Even if fusion is delivered then, it is far too late to help us reduce even one ton of CO2 by the net-zero deadline dictated by the science of 2030.

But behind the headlines lies another really dirty truth about the UK AEA fusion experiments. Over just the last four years, it has consumed an eye-watering 232 million kWh of electricity to run its projects. Not a single kilowatt of the electricity used was from a renewable energy supplier. It also consumed 23 million kWh of fossil fuel gas and emitted 70,000 tons of CO2. In addition, they used 349 million litres of water and 11.75 million sheets of photocopying paper.

Over £0.5billion has been poured into the AEA fusion project over the last three years alone, with £100s of millions more planned over the coming decades.

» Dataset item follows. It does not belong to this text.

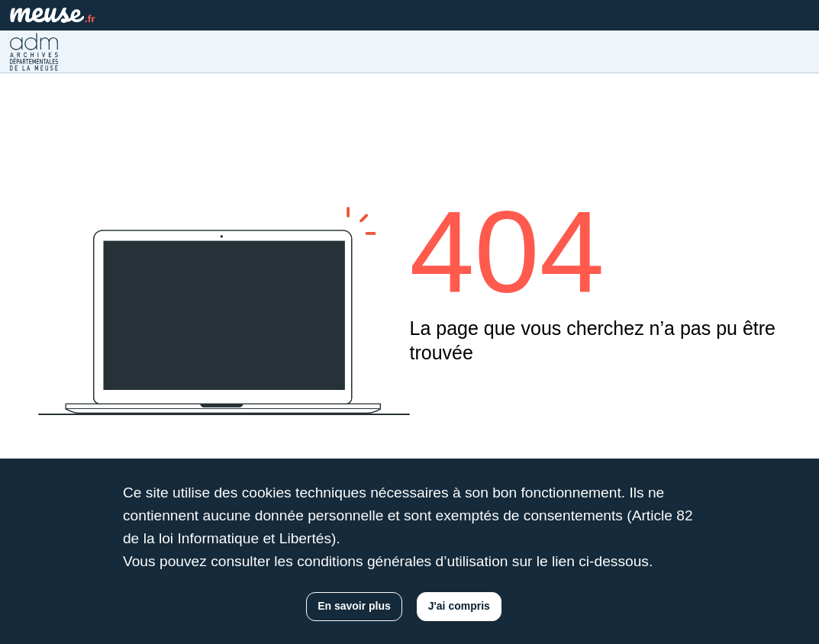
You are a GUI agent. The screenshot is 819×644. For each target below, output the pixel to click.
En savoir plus (354, 606)
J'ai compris (459, 606)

Just this three year AEA budget would have insulated the roofs of 1.6 million poor people’s homes and thus reduced their heating bills and heating carbon emissions by 25 per cent. It costs just £300 to insulate the average semi-detached roof.

Even if fusion can eventually produce more electricity than that required to run the fusion plant, it is likely to be far more expensive than using renewables, energy efficiency and storage to eliminate carbon emissions.

Daniel Jassby spent 25 years as a senior fusion researcher at the Princeton Plasma Research Laboratory. In a shocking expose for the Bulletin of The Atomic Scientists, he explained that even if an operating plant were successfully launched, it would require mind-boggling amounts of water to cool it and a large labour force to keep it operational and safe.

And while fusion, unlike nuclear fission, does not risk a disastrous nuclear meltdown if the plant goes awry, the amount of radioactive waste, whilst being less radioactive than fission, is many times larger. This is a huge problem as no nation has yet satisfactorily solved how to safely store radioactive waste.

He also points out that fusion plants can readily produce the enriched plutonium-239 used in nuclear bombs and so would pose a potential major nuclear proliferation risk. Fusion is the perfect metaphor for the UK government’s policies on climate action. All PR bluster and a refusal to get a grip with the reality that the climate emergency needs action now and not in 30 years.

It is time to halt this fusion delusion and instead invest the billions being squandered, in technologies and solutions that we know can actually work in time to potentially save us from catastrophe.